EXERCISE DETAILS.
Please copy, exactly as they appear below, the lines from the one containing "Disney Pin Trading Lot 100, No" through the one containing "[eBay.ca] (283, 135)".

Pixel coordinate grounding data.
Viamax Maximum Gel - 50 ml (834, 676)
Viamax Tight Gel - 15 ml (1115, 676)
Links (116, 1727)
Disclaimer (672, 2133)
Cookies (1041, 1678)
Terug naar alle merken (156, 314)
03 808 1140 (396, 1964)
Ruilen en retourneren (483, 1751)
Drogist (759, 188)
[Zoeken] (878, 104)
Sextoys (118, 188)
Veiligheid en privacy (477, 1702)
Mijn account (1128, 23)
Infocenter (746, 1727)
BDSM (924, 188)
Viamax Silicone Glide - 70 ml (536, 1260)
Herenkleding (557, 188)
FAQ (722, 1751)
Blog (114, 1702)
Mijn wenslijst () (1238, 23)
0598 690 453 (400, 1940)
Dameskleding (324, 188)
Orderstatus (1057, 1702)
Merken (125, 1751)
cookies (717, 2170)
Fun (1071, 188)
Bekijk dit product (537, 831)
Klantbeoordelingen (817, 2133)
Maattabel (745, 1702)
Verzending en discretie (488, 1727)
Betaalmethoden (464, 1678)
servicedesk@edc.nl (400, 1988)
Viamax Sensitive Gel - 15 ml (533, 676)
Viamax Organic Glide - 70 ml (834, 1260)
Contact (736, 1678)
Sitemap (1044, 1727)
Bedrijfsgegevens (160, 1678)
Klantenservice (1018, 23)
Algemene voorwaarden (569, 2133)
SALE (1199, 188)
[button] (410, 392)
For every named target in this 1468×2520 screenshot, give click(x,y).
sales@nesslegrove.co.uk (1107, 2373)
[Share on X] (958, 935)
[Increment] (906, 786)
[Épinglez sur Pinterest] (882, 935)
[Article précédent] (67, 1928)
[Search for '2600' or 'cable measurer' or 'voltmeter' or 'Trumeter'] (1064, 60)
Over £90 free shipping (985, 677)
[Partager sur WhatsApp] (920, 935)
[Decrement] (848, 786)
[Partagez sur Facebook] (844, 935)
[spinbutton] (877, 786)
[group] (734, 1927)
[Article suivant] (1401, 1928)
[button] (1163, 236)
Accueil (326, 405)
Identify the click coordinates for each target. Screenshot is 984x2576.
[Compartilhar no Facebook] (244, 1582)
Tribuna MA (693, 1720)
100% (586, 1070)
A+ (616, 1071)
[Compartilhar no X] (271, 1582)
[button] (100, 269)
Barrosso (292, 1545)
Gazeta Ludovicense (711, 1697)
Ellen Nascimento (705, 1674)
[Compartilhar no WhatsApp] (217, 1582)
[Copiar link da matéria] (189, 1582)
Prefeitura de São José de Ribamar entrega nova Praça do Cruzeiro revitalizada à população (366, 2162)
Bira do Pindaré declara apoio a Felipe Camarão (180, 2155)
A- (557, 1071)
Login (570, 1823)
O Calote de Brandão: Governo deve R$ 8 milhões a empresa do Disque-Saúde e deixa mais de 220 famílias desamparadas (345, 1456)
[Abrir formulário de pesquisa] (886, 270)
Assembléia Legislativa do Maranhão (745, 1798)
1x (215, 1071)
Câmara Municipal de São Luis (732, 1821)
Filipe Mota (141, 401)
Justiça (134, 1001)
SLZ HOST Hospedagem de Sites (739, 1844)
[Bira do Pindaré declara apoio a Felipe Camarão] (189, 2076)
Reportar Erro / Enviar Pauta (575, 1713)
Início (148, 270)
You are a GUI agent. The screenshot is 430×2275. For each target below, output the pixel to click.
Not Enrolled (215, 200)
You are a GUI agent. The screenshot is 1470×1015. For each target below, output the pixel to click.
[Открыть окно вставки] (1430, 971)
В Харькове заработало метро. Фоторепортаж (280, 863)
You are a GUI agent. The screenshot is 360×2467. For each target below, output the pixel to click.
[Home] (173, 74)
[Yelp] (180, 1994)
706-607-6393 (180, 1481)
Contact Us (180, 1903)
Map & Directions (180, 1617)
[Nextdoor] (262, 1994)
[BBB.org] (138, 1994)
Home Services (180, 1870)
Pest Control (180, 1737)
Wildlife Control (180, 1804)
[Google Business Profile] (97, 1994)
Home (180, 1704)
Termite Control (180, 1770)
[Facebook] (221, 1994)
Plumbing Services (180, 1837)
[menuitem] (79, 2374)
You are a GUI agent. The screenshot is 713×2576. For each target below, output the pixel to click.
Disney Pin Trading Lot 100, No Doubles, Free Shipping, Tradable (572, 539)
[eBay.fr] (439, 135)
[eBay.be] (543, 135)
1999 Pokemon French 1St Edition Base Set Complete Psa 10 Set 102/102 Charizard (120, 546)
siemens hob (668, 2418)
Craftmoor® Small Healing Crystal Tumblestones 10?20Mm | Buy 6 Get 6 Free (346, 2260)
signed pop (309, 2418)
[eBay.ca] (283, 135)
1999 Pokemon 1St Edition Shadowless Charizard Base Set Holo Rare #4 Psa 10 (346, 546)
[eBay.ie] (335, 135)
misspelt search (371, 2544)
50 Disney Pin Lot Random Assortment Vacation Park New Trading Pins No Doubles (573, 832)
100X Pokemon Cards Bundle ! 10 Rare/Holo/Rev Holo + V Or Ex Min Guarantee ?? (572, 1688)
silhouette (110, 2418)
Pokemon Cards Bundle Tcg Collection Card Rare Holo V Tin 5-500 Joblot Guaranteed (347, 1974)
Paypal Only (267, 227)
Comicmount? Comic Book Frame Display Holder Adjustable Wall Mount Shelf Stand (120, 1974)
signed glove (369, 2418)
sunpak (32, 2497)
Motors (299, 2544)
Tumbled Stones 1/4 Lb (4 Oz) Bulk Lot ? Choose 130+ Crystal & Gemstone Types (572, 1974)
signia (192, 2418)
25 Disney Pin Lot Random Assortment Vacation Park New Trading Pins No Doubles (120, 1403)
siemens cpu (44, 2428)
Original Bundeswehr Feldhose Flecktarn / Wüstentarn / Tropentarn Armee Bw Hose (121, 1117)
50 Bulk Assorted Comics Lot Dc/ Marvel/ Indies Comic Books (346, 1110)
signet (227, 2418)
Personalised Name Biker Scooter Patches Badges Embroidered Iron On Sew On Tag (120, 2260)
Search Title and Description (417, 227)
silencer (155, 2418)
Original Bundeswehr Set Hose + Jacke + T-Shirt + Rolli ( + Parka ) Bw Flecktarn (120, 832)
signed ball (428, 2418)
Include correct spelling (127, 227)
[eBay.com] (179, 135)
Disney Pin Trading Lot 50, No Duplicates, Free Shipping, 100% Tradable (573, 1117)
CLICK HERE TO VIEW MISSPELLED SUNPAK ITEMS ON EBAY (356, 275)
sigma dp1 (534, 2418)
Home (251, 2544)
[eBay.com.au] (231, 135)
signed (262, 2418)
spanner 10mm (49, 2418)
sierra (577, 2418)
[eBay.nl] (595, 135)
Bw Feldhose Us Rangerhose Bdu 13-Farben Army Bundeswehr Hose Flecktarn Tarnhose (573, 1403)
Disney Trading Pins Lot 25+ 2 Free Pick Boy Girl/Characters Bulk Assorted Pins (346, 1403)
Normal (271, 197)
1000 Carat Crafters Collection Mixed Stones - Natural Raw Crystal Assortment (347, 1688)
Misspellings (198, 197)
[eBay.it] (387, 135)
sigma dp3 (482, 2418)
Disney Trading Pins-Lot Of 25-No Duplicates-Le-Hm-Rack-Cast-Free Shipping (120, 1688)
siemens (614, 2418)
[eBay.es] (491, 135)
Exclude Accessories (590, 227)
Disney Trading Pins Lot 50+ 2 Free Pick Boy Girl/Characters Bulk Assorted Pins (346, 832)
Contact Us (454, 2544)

EXERCISE OUTPUT.
Disney Pin Trading Lot 100, No Doubles, Free Shipping, Tradable (572, 539)
[eBay.fr] (439, 135)
[eBay.be] (543, 135)
1999 Pokemon French 1St Edition Base Set Complete Psa 10 Set 102/102 Charizard (120, 546)
siemens hob (668, 2418)
Craftmoor® Small Healing Crystal Tumblestones 10?20Mm | Buy 6 Get 6 Free (346, 2260)
signed pop (309, 2418)
[eBay.ca] (283, 135)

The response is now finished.